PPARα激动剂WY14643对大鼠应激性肝损伤的保护作用

Protective effect of PPARα agonist WY14643 on stress-induced liver injury in rats

目的:探讨过氧化物酶体增殖物激活受体α(PPARα)激动剂WY14643对应激性肝损伤的保护作用。方法:将14只雌性SD大鼠随机分为2组:对照组(NC)和模型组(SLI),每组各7只,采用水浸束缚法建立应激性肝损伤模型,造模21 d后,HE染色法观察肝脏组织形态学变化,酶联免疫吸附测定法(ELISA法)测定血清皮质酮(CORT)、谷丙转氨酶(ALT)、谷草转氨酶(AST)、肿瘤坏死因子α(TNF-α)、白细胞介素-1β(IL-1β)、总胆固醇(TC)、三酰甘油(TG)含量,转录组测序技术寻找对照组和模型组的差异表达基因,并通过荧光定量PCR(qRT-PCR)对差异表达基因进行验证。选择差异表达基因PPARα激动剂WY14643,将24只SD大鼠随机分为对照组、模型组、WY14643低剂量组(WYL)和WY14643高剂量组(WYH),在每天束缚应激前1 h, WYL和WYH组分别腹腔注射0.5和1 mg·kg-1的WY14643,对照组和模型组腹腔注射等剂量生理盐水,通过水浸束缚应激实验观察WY14643是否具有抗应激性肝损伤的保护作用及分子机制。

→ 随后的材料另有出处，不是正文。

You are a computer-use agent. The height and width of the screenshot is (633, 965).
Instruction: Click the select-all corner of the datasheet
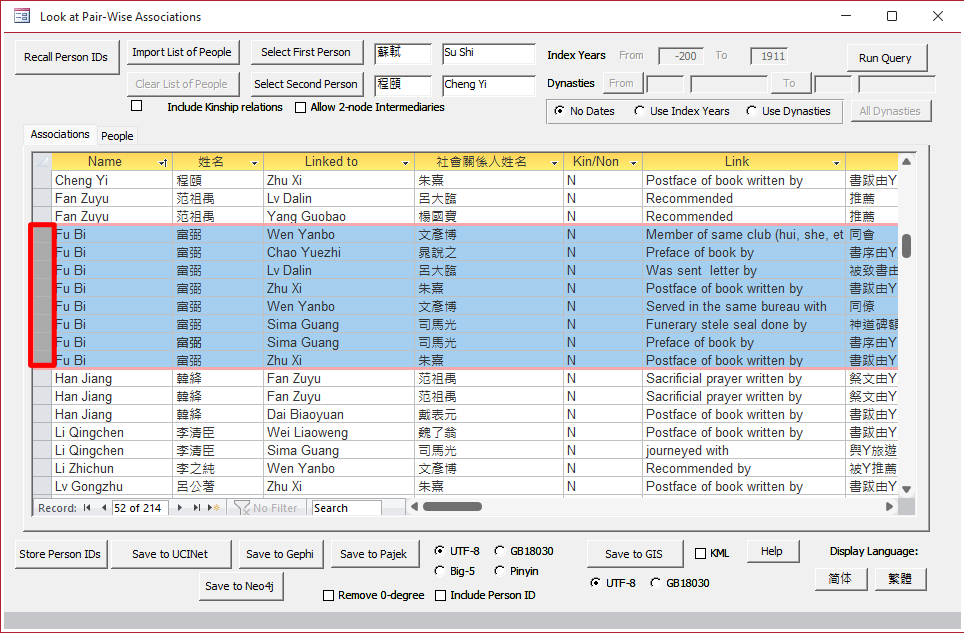tap(42, 162)
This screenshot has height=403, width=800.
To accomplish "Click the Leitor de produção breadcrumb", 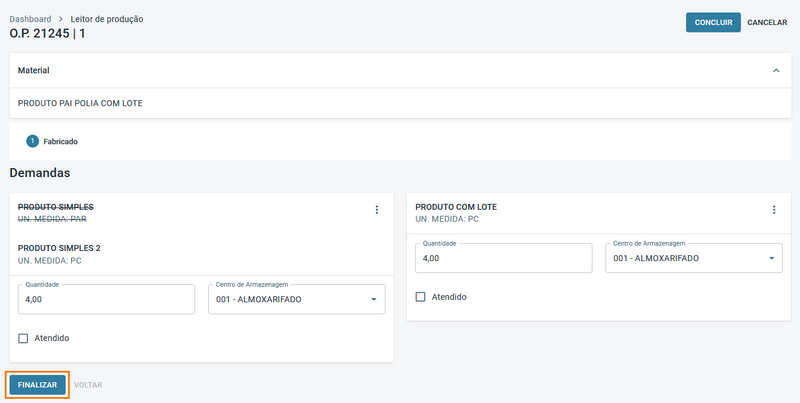I will tap(106, 19).
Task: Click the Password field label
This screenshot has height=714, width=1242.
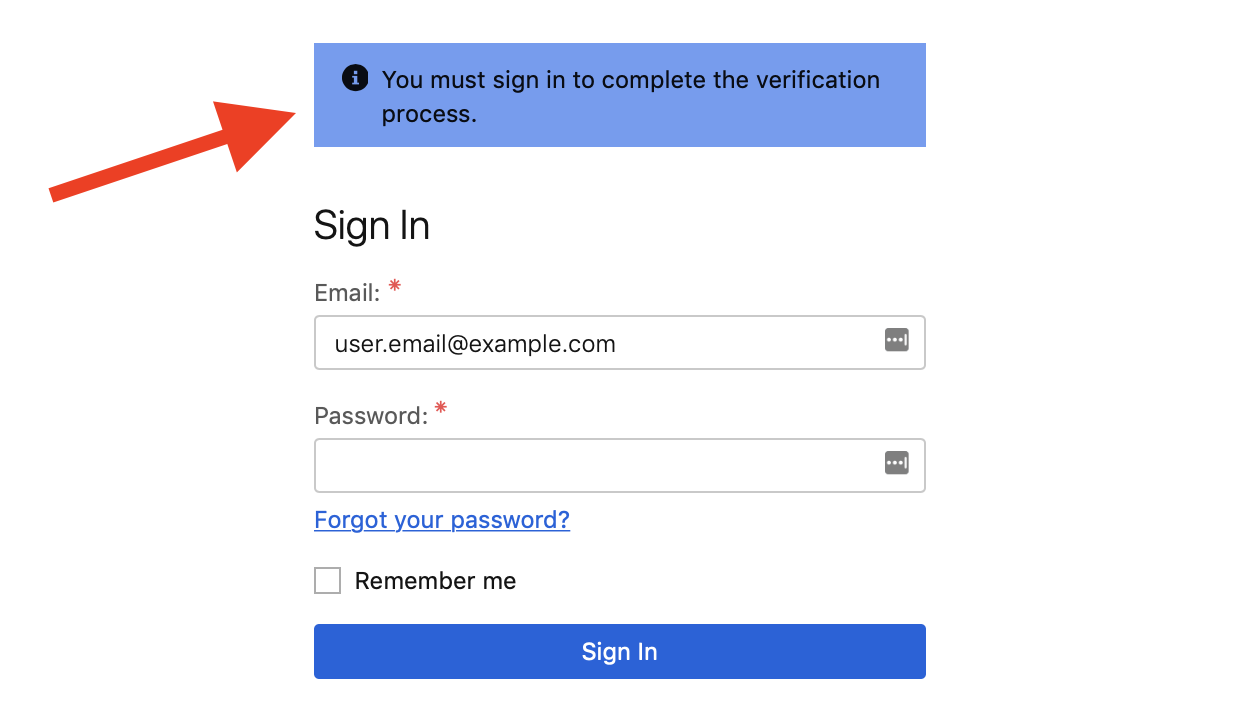Action: [371, 416]
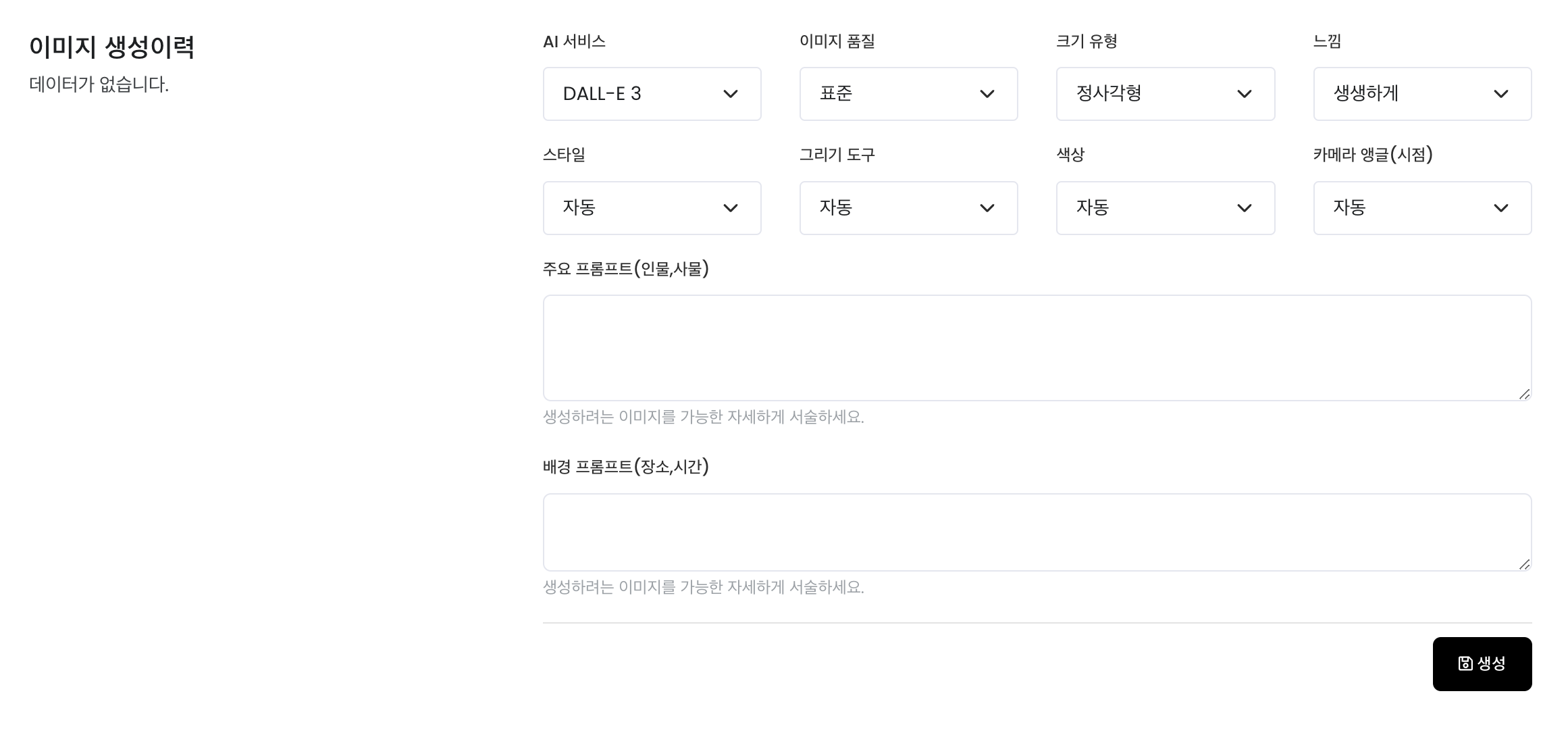Focus the 주요 프롬프트(인물,사물) text area
Viewport: 1568px width, 731px height.
pyautogui.click(x=1037, y=348)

结果:ELISA结果显示WY14643可减少大鼠血清CORT,ALT,AST,TNF-α,IL-1β,TC和TG含量。肝脏HE染色结果显示,WY14643能减轻应激产生的肝脏损伤。Western Blot结果显示,WY14643可降低大鼠肝脏PI3K,AKT和NF-κB的蛋白表达。结论:WY14643能改善水浸束缚应激所致的肝损伤,且该作用可能与其抑制PI3K/AKT/NF-κB通路有关。

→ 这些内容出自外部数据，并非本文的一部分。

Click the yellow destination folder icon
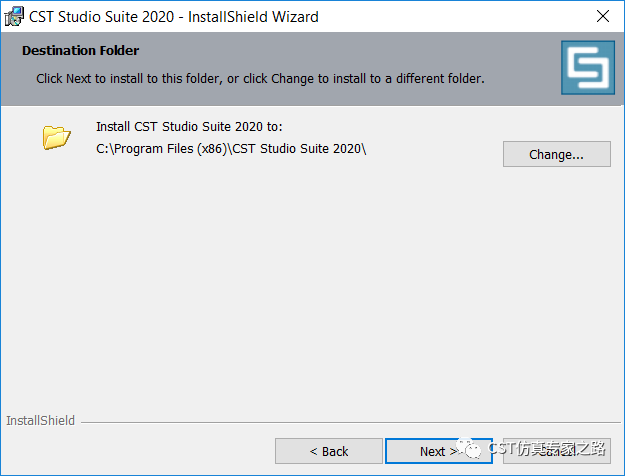Image resolution: width=625 pixels, height=476 pixels. [56, 138]
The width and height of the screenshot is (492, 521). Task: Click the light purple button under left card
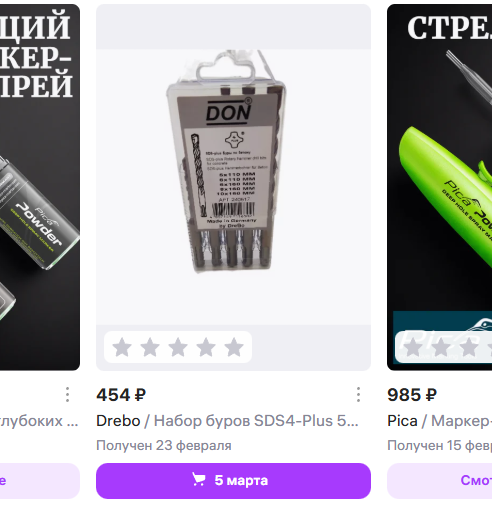tap(40, 481)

Objective: To investigate the protective effect of PPARα agonist WY14643 on stress-induced liver injury. Methods: Fourteen female SD rats were randomly divided into control group(NC) and model group(SLI), 7 in each group. The stress-induced liver injury model was established by the water immersion restraint method. After 21 days of modeling, the morphological changes of liver tissue were observed by HE staining method, serum corticosterone(CORT), alanine transaminase(ALT), aspartate aminotransferase(AST), tumor necrosis factor-α(TNF-α), interleukin-1β(IL-1β), total cholesterol(TC), triglyceride(TG) contents were measured by ELISA method, transcriptome sequencing technology was used to find the differentially expressed genes between control group and model group, and qRT-PCR was used to verify the differentially expressed genes. The differentially expressed gene PPARα agonist WY14643 was selected, and 24 SD rats were randomly divided into control group, SLI, WY14643 low-dose group(WYL) and WY14643 high-dose group(WYH). One hour before the daily restraint stress, WYL and WYH groups were intraperitoneally injected with 0.5 and 1 mg·kg-1 of WY14643, respectively. The control group and model group were intraperitoneally injected with the equal doses of saline, and water immersion restraint stress experiment was performed to observe whether WY14643 has anti-stress protective effect and molecular mechanism of liver injury. Results: ELISA results showed that WY14643 could reduce rat serum CORT, ALT, AST, TNF-α, IL-1β, TC, TG contents. The results of liver HE staining showed that WY14643 could reduce liver damage caused by stress. Western blot results showed that WY14643 could reduce the protein expression of PI3 K, AKT and NF-κB in rat liver. Conclusion: WY14643 can improve the liver damage caused by water immersion restraint stress, and this effect may be related to its inhibition of PI3 K/AKT/NF-κB pathway.